The "Human in the Loop" Controversy
A common form of AI washing involves hiding human labor behind a digital curtain. This is sometimes called the “Wizard of Oz” technique. Companies present a seamless, automated interface to the customer, but the heavy lifting is done by remote contractors.
A notable example involves Amazon’s “Just Walk Out” technology. For years, this system was marketed as a seamless AI experience where computer vision tracked what you took off the shelf so you could leave the store without checking out. However, reports in early 2024 revealed that the system relied heavily on over 1,000 workers in India who manually reviewed video footage to ensure transactions were accurate.
While Amazon stated that the human reviewers were primarily there to annotate data and train the model, the revelation damaged the public perception of the technology. It highlighted a reality of the current tech landscape: many “automated” systems are just people working behind the scenes.
How to Spot AI Washing
Investors and consumers need to look past the marketing copy. Here are three signs a company might be exaggerating its tech capabilities:
- Vague Terminology: Be skeptical of phrases like “proprietary neural engine” or “advanced cognitive computing” if the company cannot explain what the software actually does. If they cannot define the input and the output clearly, it might be marketing fluff.
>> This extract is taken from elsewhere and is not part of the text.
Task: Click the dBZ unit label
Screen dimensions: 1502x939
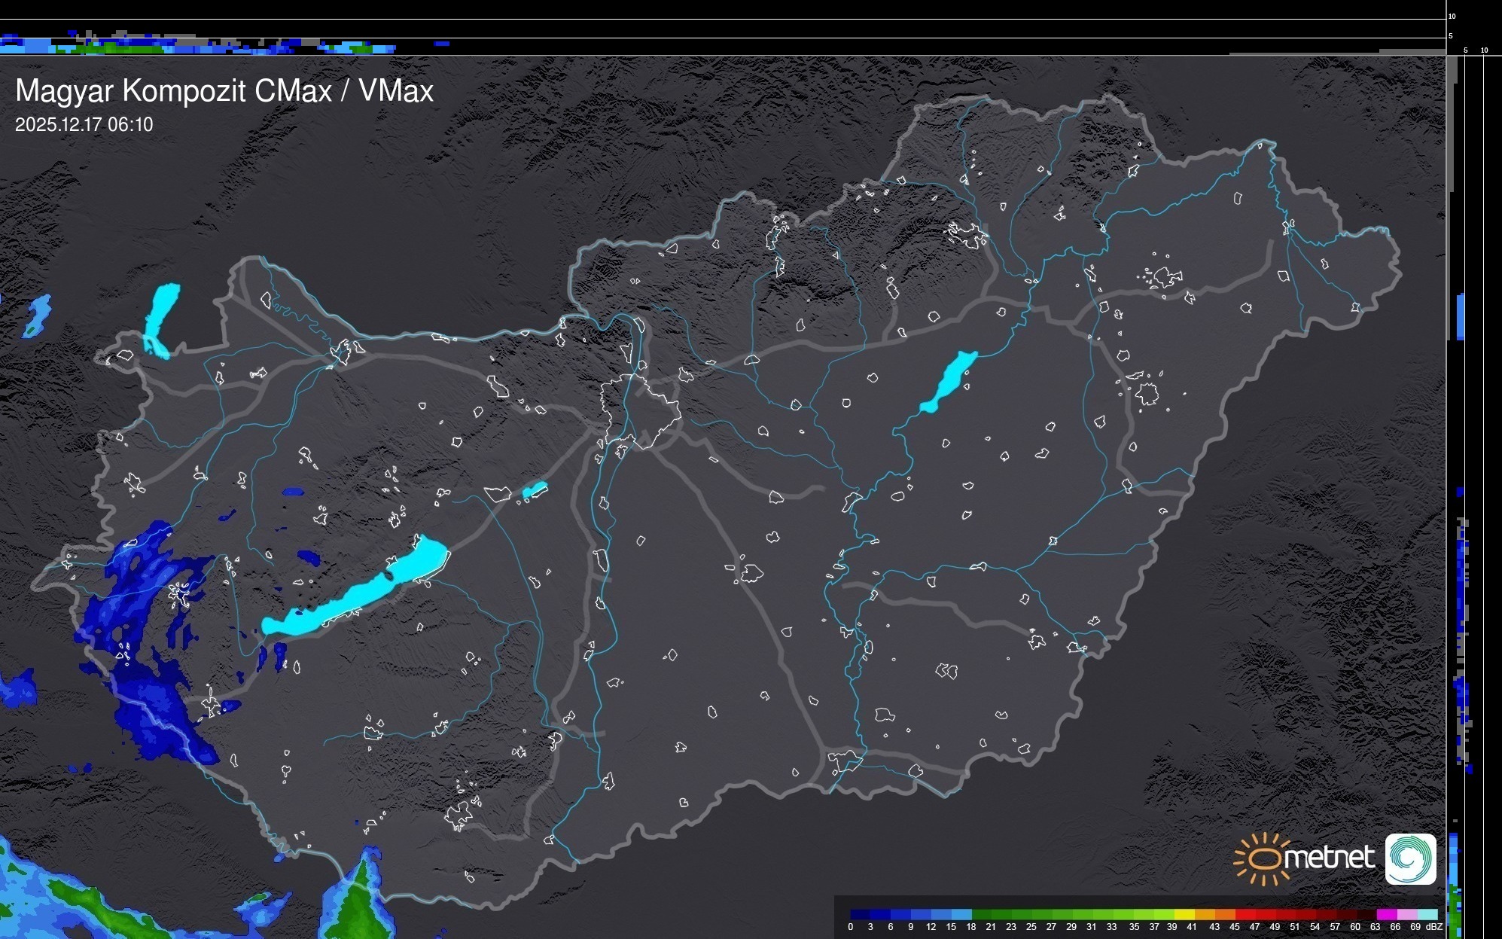Action: (x=1433, y=927)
- Sudden Pivots: If a company has existed for ten years as a standard software provider and suddenly rebrands as an “AI-first” company without hiring new engineering talent or releasing new products, they are likely just riding the hype cycle.
- The Wrapper Effect: Many startups today are simply “wrappers” for OpenAI’s GPT-4 or Anthropic’s Claude. While these tools are useful, a company claiming to have built its own massive AI model when it is actually just paying for an API subscription is misleading investors about its intellectual property.
Frequently Asked Questions
What is the difference between AI and an algorithm? An algorithm is a set of rules a computer follows to solve a problem. Simple software uses algorithms (like a calculator). AI, specifically machine learning, involves systems that can learn from data and improve over time without being explicitly programmed for every single outcome.
Why is AI washing illegal? It falls under fraud and consumer protection laws. If a company lies about its capabilities to get you to buy their product or buy their stock, that is a material misrepresentation. The SEC protects investors from financial lies, while the FTC protects consumers from deceptive advertising.
Has anyone gone to jail for AI washing? Currently, most enforcement actions have resulted in civil penalties and fines (like the charges against Delphia and Global Predictions). However, if the fraud is massive and intentional (like the Theranos scandal, but for AI), criminal charges could theoretically follow in the future.
Does using ChatGPT count as AI washing? Using ChatGPT is not AI washing. However, claiming you built the technology behind ChatGPT when you are simply renting it constitutes AI washing. Companies must be transparent about whether they own the technology or are licensing it from a third party.